Coronavirus
Taub durch Corona: Immer mehr Langzeitfolgen bekannt
Geruchs- und Geschmacksverlust, chronische Erschöpfung, Herz- und Gehirnschäden: Nun ist eine neue Folge des Coronavirus bekannt.
Ob er je wieder hören kann, ist offen: Im Fachjournal "British Medical Journal" berichten Mediziner von einem Mann, der im Zuge seiner Erkrankung mit dem neuartigen Coronavirus Sars-CoV-2 sein Gehör verloren hat.
Nachdem der 45-Jährige zehn Tage an Covid-19-Symptomen gelitten hatte, wurde er ins Spital eingeliefert, wo er sofort auf die Intensivstation kam und während 30 Tagen intubiert wurde. Gleichzeitig erhielt er Remdesivir, Steroide sowie zahlreiche weitere Medikamente.
Zudem musste sein Blutplasma ausgetauscht werden. Erschwert wurde die Behandlung durch das plötzliche Auftreten von Lungenembolien, Lungenhochdruck (pulmonale Hypertonie), Blutarmut sowie einer durch die Beatmung aufgetretenen Lungenentzündung.

**Bitte bearbeiten:**
a) Fasse den Text über Taubheit durch Corona in zwei Sätzen zusammen.
b) Führe den Text über Taubheit durch Corona nach seinem letzten Satz weiter.

**Die Daten:**
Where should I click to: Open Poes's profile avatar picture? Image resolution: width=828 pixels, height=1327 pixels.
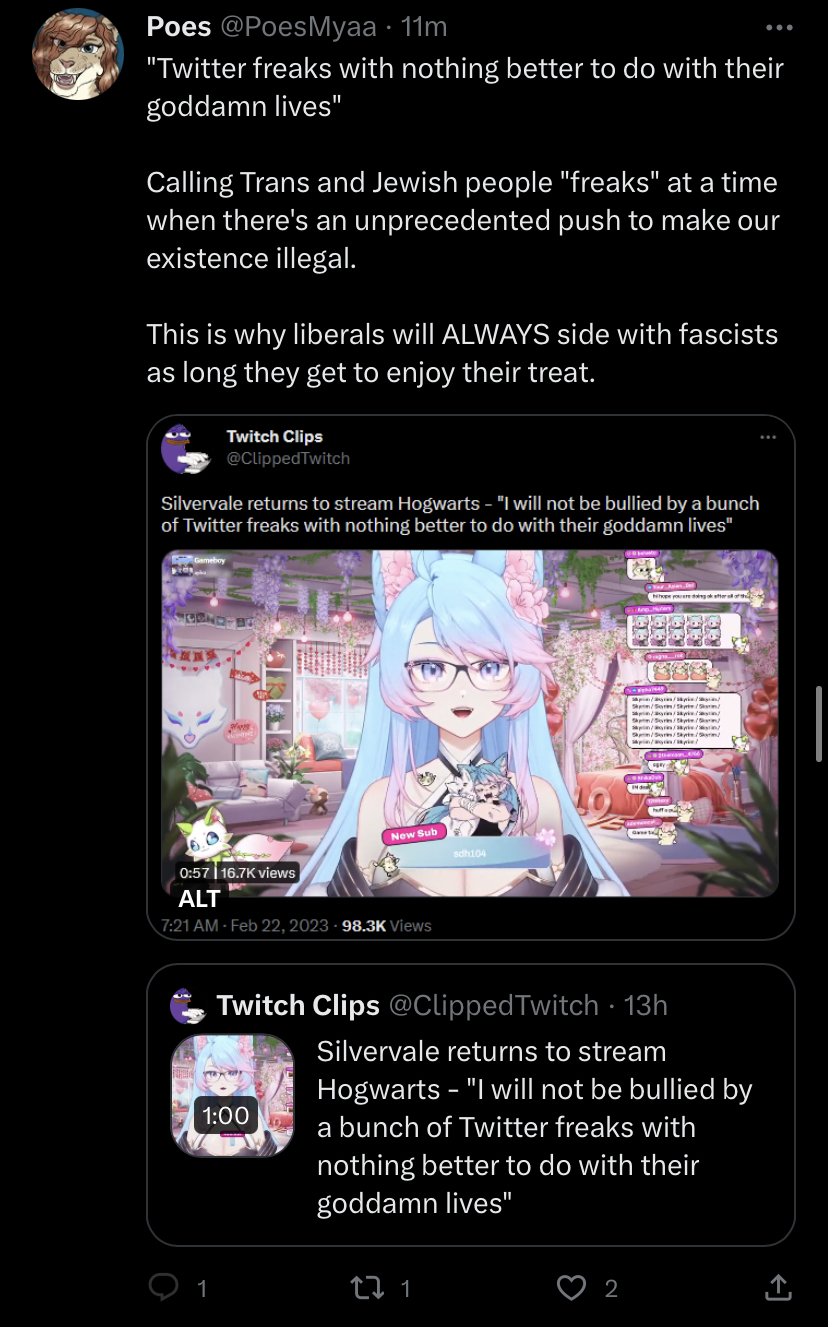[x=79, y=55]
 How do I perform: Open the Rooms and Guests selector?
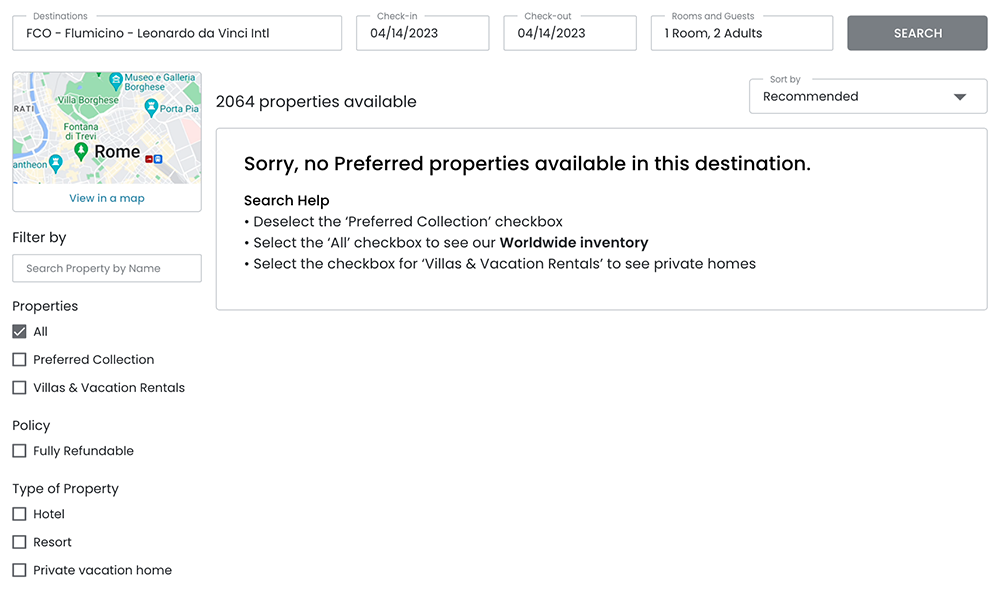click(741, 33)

**Lösungen zur Übung:**
a) Im „British Medical Journal“ berichten Mediziner von einem 45-jährigen Mann, der durch seine Erkrankung mit Sars-CoV-2 sein Gehör verloren hat. Er lag 30 Tage intubiert auf der Intensivstation und bekam viele Medikamente, während Lungenembolien, Lungenhochdruck, Blutarmut und eine Lungenentzündung die Behandlung erschwerten.

b)
Kein Einzelfall
Die Behandlung schlug zwar an und der Patient konnte schon bald auf eine normale Station verlegt werden. Doch dann bemerkte er einen linksseitigen Tinnitus, dann einen plötzlichen Hörverlust. Die Ärzte checkten sein Ohr – doch sie konnten keine Blockaden oder Entzündungen feststellen.
Er wurde mit Steroidtabletten und Injektionen behandelt, wonach sich sein Gehör teilweise erholt hat, jedoch nicht vollständig, so die Mediziner.
"Dies ist der erste berichtete Fall von sensorineuralem Hörverlust nach einer Covid-19-Infektion in Großbritannien", halten die Forschenden fest. Der erste weltweit ist es jedoch nicht, wie Kevin J. Munro vom Manchester Centre for Audiology and Deafness bereits im Juli 2020 im "International Journal of Audiology" berichtete. Demnach kommt eine Beeinträchtigung des Hörvermögens bei 13,2 Prozent ehemaliger Covid-19-Patienten vor.
Laut der Studie, in welche die Daten von 138 Ex-Corona-Patienten zwischen 44 und 82 Jahren eingeflossen sind, haben vor allem Männer nach der vermeintlichen Genesung dauerhaft mit Tinnitus oder Hörverlusten zu kämpfen.
Nicht von Schwere des Verlaufs abhängig
Dass auch Frauen gegen diese Langzeitfolgen nicht gefeit sind und selbst symptomlose Covid-19-Verläufe dazu führen können, zeigt unter anderem der Fall der Amerikanerin Meredith Harrell. Bei ihr wurde die Sars-CoV-2-Infektion nur nachgewiesen, weil die Ärzte die Ursache für das plötzliche Klingen im Ohr suchten.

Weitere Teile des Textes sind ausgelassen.